Dear writers, readers and friends,

This month we are preoccupied with the Trump-a-thon. Donald’s quest continues and we find ourselves wondering: how is it that one man’s strange ideas are able to form a whole belief system? How is it that such a strange system can intoxicate so many believers? And who, exactly, are these believers?

With this weighing on our minds, there was only one possible image for the February issue: Grant Wood’s ‘American Gothic’ (part of the Chicago Institute of Art (http://www.artic.edu/aic/collections/artwork/6565) collection). This 1930s work of eerie wonder has become an icon of American art, not least because it is beautifully painted and fabulously creepy all at once. We bestow this image upon you, our writers, to bring forth your words.

This month we are thrilled to welcome a new guest editor, British writer Eley Williams (http://www.giantratofsumatra.com/) . Twice shortlisted for the White Review Short Story Prize, Eley also edits Jungftak, a journal for contemporary prose-poetry, works for independent publishers Copy Press, and was recently appointed co-editor for fiction at 3:AM magazine. She has sustained three dictionary-based injuries so far this year, but regrets nothing.

Eley will edit Visual Verse for the next few months and kicks off her commissions with a group of the UK’s most exciting poets, writers and artists:

John McCullough (http://twitter.com/JohnMcCullough_) , whose first collection of poems, The Frost Fairs, won the Polari First Book Prize in 2012. It was a Book of the Year for The Independent and The Poetry School, and a summer read for The Observer. His second collection, Spacecraft (http://www.johnmccullough.co.uk/index.php/Spacecraft) , will be published by Penned in the Margins in April 2016.

Scottish writer Helen McClory (http://twitter.com/HelenMcClory) had her first flash fiction collection, On the Edges of Vision, published by Queen’s Ferry Press in August 2015 and won the Saltire First Book of the Year (http://www.saltiresociety.org.uk/awards/literature/literary-awards/scottish-first-book-of-the-year/) . There is a moor and a cold sea in her heart.

Helen Ivory (http://twitter.com/nellivory) is a poet and visual artist. Her fourth Bloodaxe Books collection is the semi-autobiographical Waiting for Bluebeard (May 2013). She edits the webzine Ink Sweat and Tears and is tutor and Course Director for the new UEA/Writers Centre Norwich creative writing programme. Fool’s World (http://www.gatehousepress.com/2015/12/fools-world-a-tarot-helen-ivory-tom-de-freston/) , a collaborative Tarot with the artist Tom de Freston, is out now from Gatehouse Press and she is working on a book of collage poems for Knives Forks and Spoons Press.

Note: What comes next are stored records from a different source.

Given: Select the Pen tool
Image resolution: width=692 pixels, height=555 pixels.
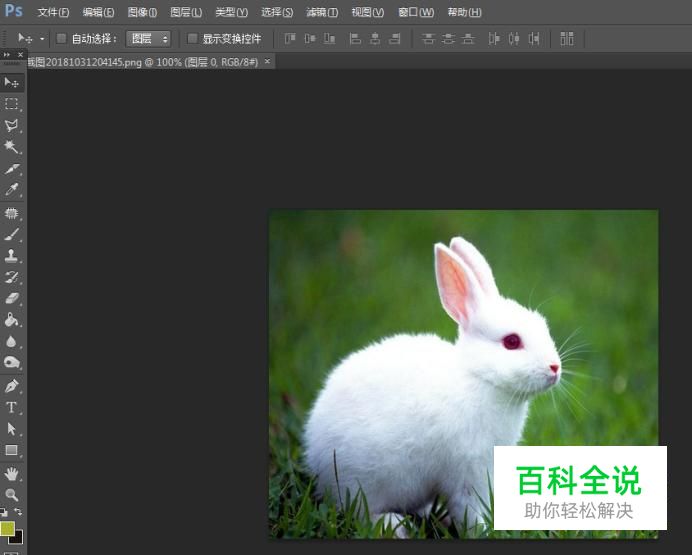Looking at the screenshot, I should [12, 386].
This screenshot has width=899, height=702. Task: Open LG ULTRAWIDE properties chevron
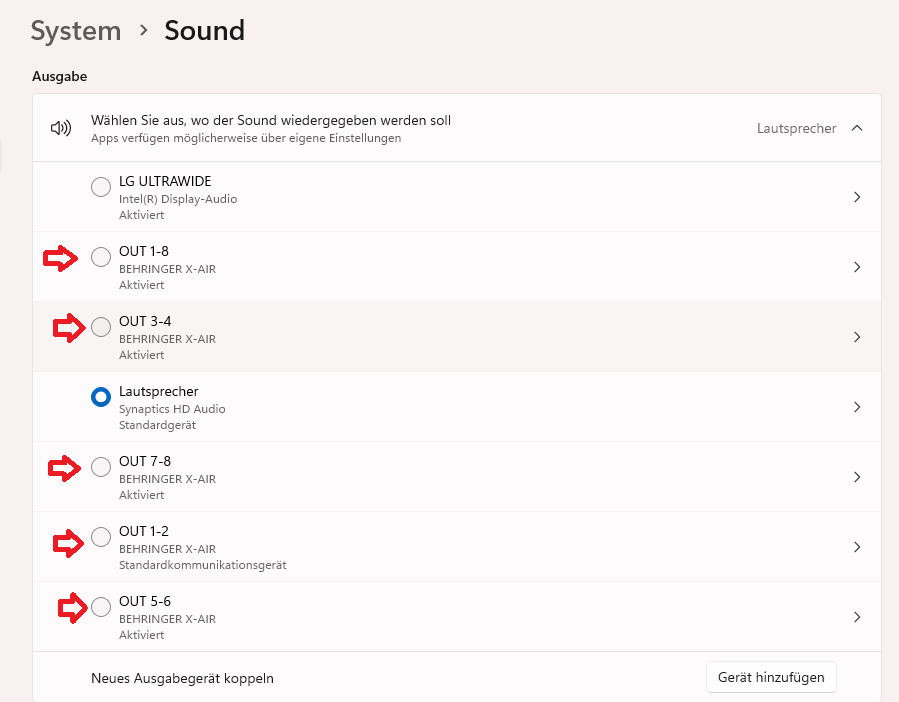[x=857, y=197]
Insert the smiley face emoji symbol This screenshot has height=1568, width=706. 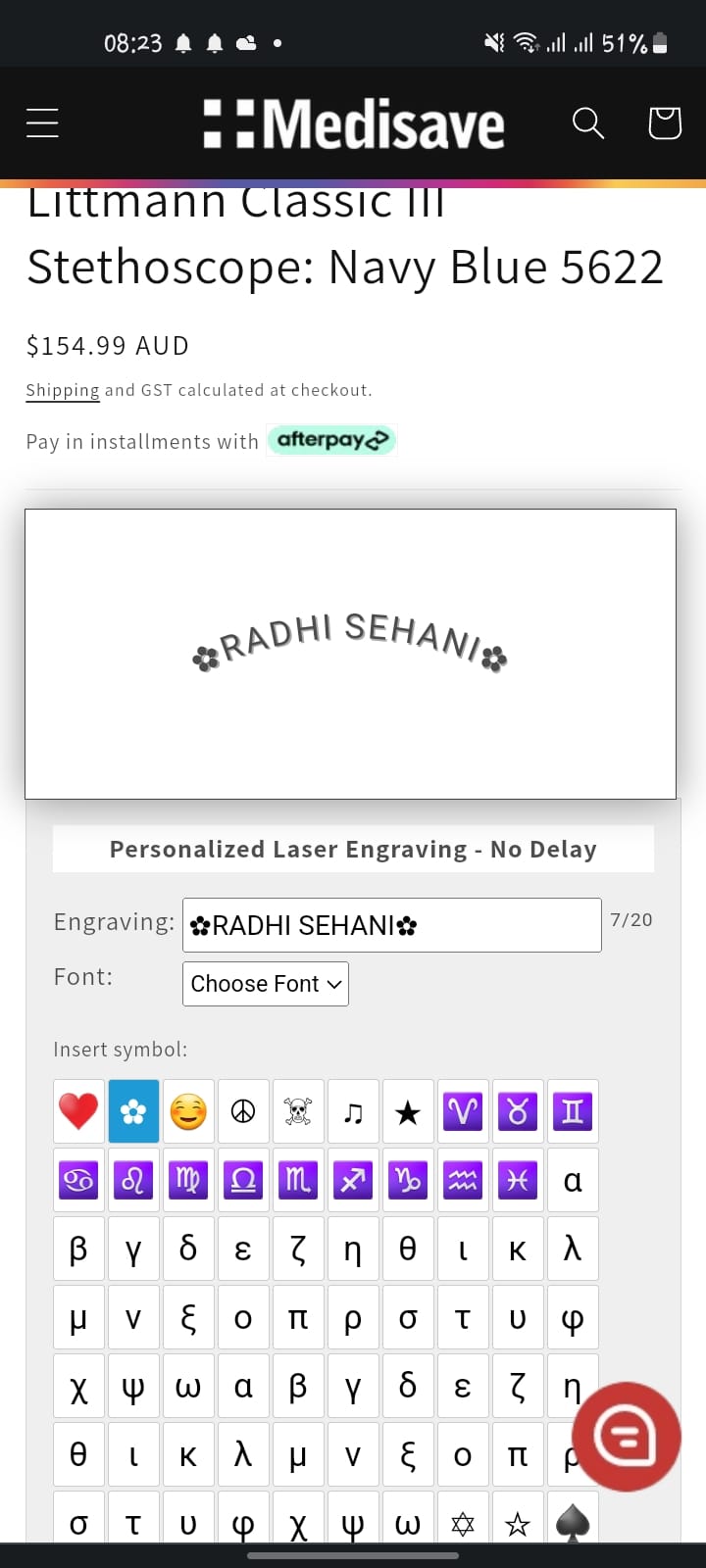pyautogui.click(x=188, y=1111)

Prudence Chamberlain (https://twitter.com/PrueChamberlain) is Poet in Residence at Surrey University. Her work has been published in 3:AM, Poems in Which, HYSTERIA, By&By Magazine and Jungftak, while her collection I sit on your face in parliament square is forthcoming with Knives, Forks and Spoons Press. She is currently working on a Disney collaboration, House of Mouse, with poet SJ Fowler, and writing a book on empathy for Copy Press (http://www.copypress.co.uk/index/) .

Wendy Choi was born and educated in Korea, currently reading English at University of Cambridge. She likes to pickpocket words and thoughts from texts around her and exploits the difficulty of writing in a second language.

So there it is. Read, look, ponder, write. Not necessarily in that order.
The image is the starting point, the rest is up to you.